→ Text:
╭──
MSc group project (DSTI) — a machine learning pipeline that classifies network traffic into three cyber attack types: DDoS, Intrusion, and Malware. Includes a Streamlit web app for interactive predictions.
Eugenio La Cava, Otmane Qorchi, Janagam Vasantha, Elly Smagghe, Kaloina Rakotobe, Sanchana Krishna Kumar, Siham Eldjouher
Requires Pixi (recommended) or Python 3.12.
# Run the Streamlit app
pixi run run-app
# Run the full ML training pipeline
pixi run run-pipelineWithout Pixi:
pip install -r requirements.txt
streamlit run app.py
python pipeline.pypython pipeline.py --no-figures # Skip figure rendering
python pipeline.py --sequential # Low-RAM sequential mode
python pipeline.py --model-only # Show only model figures
python pipeline.py --monitor # Live memory TUI
python pipeline.py --mem-limit 16 # Cap memory at 16 GBThree classifiers trained on ~40k rows of network traffic data:
| Model | Algorithm | Notes |
|---|---|---|
| Logistic Regression | solver=lbfgs, max_iter=1000 |
Baseline model |
| Random Forest | RandomizedSearchCV (30 iter, 3-fold CV, F1-macro) |
Tuned hyperparameters |
| Extra Trees | n_estimators=500, max_depth=20 |
Port-focused feature set with target encoding |
Models are stored on HuggingFace Hub and downloaded automatically at runtime.
╰──
→ Listing:
╭──
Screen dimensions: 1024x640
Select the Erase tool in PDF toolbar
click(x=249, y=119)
╰──
╭──
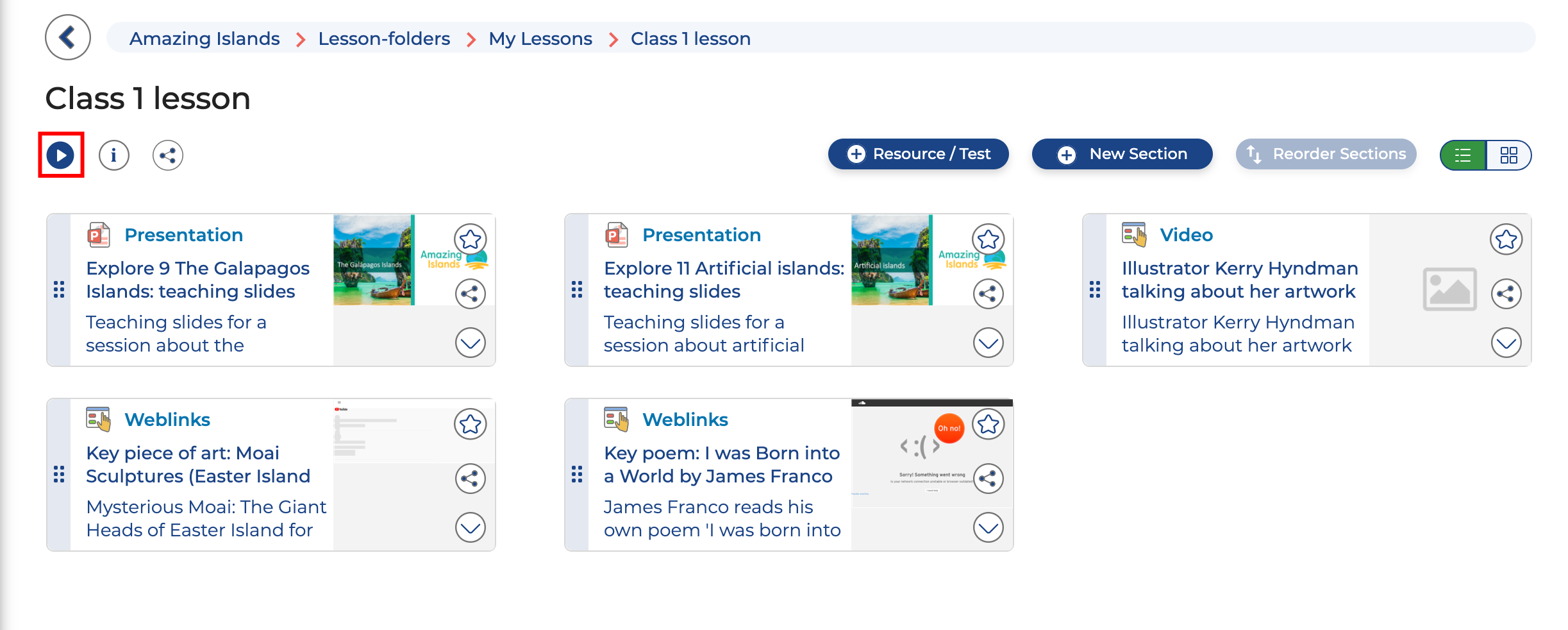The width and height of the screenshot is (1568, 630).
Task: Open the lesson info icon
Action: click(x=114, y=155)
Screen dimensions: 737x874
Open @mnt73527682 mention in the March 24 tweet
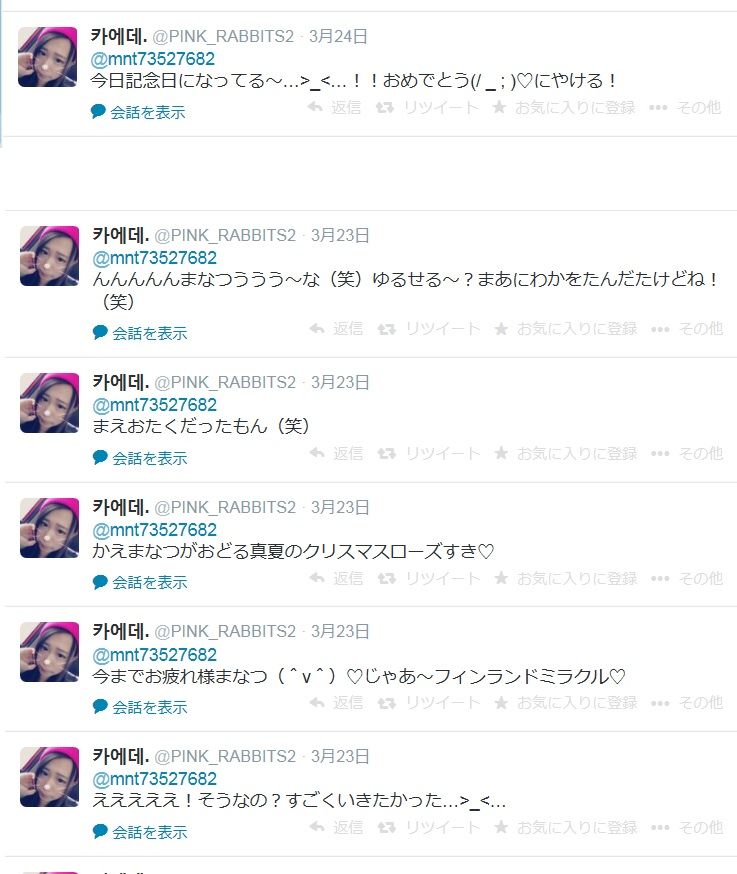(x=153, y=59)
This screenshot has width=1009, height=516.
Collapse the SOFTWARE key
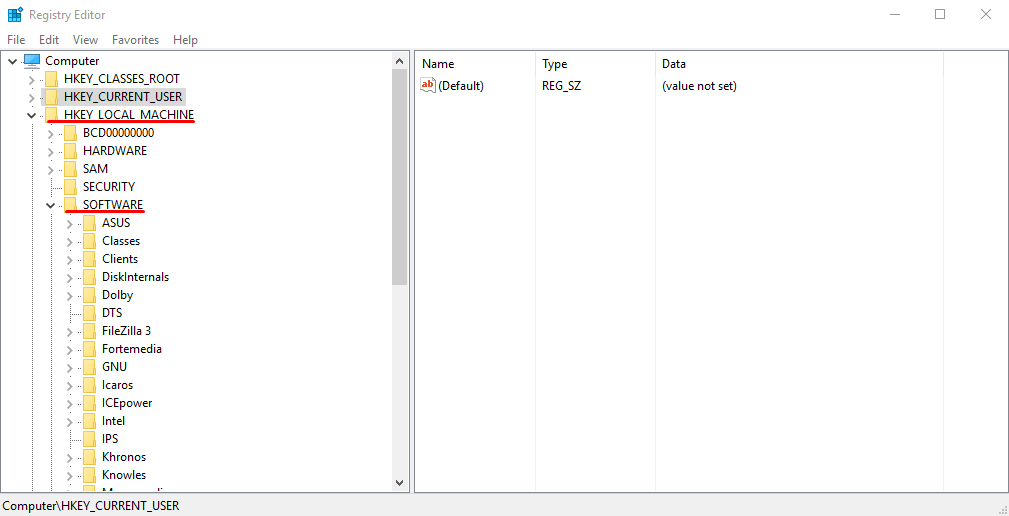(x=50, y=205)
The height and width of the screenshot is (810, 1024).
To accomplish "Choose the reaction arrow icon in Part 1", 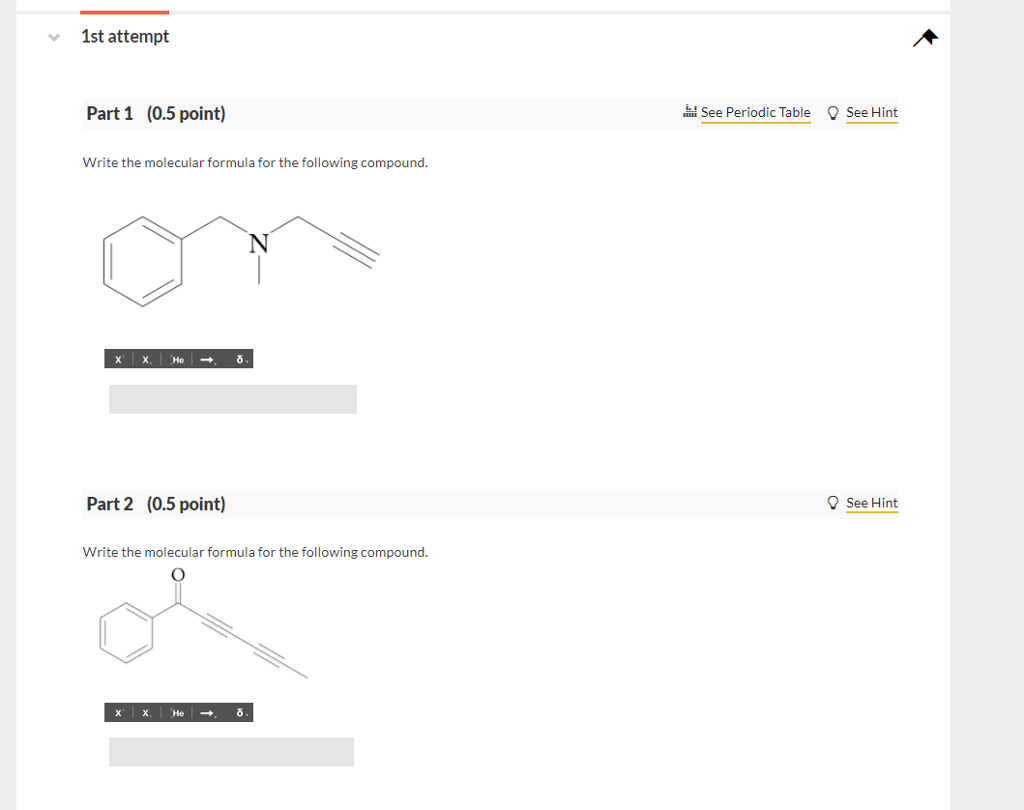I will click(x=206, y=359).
╰──
→ The tasks:
(a) List every command-line option that the text on the attack-classification pipeline gives for pipeline.py.
(b) Please reproduce the stretch of the text on the attack-classification pipeline from "MSc group project" through "or Python 3.12.".

→ Expected outputs:
(a)
--no-figures
--sequential
--model-only
--monitor
--mem-limit

(b)
MSc group project (DSTI) — a machine learning pipeline that classifies network traffic into three cyber attack types: DDoS, Intrusion, and Malware. Includes a Streamlit web app for interactive predictions.
Eugenio La Cava, Otmane Qorchi, Janagam Vasantha, Elly Smagghe, Kaloina Rakotobe, Sanchana Krishna Kumar, Siham Eldjouher
Requires Pixi (recommended) or Python 3.12.